Und schließlich rundet das weltumspannende Projekt Tell me Personal Stories die Auswahl ab. Der Tänzer und Choreograf André Jolles und die Ethnologin und Pädagogin Lucia Lehmann bieten in Europa und Afrika Workshops an, in denen die Menschen Innensichten ihrer Lebenswelt filmen: Eine Kölnerin sinniert beispielsweise in der U-Bahn über Anonymität, ein Slumbewohner aus Nairobi bekennt sich trotz der Müllberge vor seiner Haustür zu seiner Heimat. Hier wie dort werden die Videos präsentiert, Live-Performances mit Musik und Tanz erarbeitet, Dialoge angeregt. Die InitiatorInnen erstellen eine digitale Bibliothek, bilden MultiplikatorInnen aus und knüpfen nachhaltige Netzwerke.

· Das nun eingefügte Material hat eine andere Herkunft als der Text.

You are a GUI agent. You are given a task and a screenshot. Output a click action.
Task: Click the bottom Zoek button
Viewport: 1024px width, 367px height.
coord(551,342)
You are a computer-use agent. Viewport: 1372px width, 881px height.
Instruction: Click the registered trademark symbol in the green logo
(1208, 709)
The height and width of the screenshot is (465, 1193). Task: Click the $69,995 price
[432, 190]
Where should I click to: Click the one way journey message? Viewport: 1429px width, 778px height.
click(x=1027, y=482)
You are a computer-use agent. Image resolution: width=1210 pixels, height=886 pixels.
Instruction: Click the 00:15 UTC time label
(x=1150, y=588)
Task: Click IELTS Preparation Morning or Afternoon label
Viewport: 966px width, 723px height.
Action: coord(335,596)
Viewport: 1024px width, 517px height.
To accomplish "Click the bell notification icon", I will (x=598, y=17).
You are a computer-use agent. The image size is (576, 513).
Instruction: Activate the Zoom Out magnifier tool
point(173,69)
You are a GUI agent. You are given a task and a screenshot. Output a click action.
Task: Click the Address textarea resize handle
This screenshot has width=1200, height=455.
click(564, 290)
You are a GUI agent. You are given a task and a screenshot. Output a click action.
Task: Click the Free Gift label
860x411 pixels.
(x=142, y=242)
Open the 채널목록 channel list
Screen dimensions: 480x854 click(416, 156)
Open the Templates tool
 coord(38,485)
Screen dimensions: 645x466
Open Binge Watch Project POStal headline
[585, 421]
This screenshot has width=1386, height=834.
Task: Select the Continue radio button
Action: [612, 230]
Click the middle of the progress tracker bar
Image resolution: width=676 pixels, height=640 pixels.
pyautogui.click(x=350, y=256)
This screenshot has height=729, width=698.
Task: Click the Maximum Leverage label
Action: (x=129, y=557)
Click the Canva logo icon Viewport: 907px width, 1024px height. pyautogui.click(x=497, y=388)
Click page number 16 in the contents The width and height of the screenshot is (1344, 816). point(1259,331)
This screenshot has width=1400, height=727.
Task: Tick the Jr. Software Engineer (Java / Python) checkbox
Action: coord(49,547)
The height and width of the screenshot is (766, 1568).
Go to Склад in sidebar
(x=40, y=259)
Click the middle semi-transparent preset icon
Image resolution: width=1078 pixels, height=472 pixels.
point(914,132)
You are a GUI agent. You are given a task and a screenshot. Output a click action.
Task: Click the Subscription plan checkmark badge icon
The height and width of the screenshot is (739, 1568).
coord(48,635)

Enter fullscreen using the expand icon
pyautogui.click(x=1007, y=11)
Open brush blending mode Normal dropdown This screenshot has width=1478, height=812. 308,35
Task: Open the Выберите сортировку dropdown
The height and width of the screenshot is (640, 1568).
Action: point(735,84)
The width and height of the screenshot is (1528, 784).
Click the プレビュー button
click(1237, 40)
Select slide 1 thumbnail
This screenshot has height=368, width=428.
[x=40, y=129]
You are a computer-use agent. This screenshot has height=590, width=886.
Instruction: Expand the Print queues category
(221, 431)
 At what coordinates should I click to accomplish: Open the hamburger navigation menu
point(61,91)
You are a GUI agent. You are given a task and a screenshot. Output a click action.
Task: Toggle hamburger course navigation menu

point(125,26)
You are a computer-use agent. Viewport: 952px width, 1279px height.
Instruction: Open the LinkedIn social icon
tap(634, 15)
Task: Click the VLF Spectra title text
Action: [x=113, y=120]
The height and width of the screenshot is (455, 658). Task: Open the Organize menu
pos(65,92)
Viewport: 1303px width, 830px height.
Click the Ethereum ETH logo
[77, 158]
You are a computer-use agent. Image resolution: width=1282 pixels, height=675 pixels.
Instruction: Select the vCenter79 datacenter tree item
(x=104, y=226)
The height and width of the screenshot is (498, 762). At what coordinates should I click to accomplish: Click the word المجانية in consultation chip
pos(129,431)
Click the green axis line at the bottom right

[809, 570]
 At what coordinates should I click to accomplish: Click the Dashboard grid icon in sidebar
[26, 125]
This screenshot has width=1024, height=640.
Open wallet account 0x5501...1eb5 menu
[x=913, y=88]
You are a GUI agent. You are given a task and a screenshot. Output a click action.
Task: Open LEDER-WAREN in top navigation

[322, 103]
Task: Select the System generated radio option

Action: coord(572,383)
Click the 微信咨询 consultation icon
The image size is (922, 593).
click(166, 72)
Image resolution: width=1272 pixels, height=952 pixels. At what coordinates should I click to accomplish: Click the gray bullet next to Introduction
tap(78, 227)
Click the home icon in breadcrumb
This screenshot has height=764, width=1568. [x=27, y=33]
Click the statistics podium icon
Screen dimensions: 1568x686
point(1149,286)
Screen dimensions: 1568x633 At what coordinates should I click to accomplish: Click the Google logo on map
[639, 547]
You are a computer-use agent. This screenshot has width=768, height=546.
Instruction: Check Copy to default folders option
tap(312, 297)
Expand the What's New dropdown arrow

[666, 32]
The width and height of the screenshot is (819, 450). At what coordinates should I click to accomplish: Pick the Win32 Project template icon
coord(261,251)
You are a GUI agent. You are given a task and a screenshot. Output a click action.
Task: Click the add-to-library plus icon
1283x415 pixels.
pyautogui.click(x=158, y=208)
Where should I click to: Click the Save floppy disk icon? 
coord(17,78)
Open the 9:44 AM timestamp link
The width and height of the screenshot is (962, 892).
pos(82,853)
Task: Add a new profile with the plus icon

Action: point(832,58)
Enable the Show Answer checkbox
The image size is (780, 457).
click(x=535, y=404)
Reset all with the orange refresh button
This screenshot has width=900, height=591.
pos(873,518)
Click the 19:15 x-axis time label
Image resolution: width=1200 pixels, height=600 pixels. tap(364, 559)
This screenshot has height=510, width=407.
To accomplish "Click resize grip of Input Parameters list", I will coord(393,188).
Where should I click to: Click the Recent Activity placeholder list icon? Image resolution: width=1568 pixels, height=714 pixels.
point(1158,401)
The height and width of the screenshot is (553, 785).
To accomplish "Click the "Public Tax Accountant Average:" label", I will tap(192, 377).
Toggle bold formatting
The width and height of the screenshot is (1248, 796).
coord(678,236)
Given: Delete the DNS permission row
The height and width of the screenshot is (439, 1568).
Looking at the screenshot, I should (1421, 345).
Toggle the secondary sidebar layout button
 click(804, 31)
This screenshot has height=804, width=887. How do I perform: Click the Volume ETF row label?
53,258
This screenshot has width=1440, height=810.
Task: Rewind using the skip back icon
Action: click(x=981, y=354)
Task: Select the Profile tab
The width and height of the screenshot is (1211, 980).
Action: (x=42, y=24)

Orte prägen Menschen und Menschen prägen Orte.
 
Dieser Grundgedanke zieht sich durch alle Beiträge auf diesem Symposium. Die beteiligten WissenschaftlerInnen und KünstlerInnen erforschen mit teils erprobten und teils experimentellen Mitteln, wie diese Wechselwirkung verläuft. Und die nominierten Projektideen zeigen anschaulich, wie sie erlebbar und nutzbar gemacht werden kann für eine nachhaltige Stadtentwicklung mit kreativer Bürgerbeteiligung. Die Teilnehmenden werden dabei von KonsumentInnen zu GestalterInnen in offenen Kulturformaten, die Begegnung und Austausch fördern. Sie nehmen ihre Umwelt aus neuen Perspektiven wahr, machen vielfältige Lebensstile sichtbar, entwerfen fantasievolle Zukunftsmusik, verändern und bereichern ihre Alltagswelt. Die freie Soziokultur bietet dafür eine bewegliche Infrastruktur und das nötige Know-how.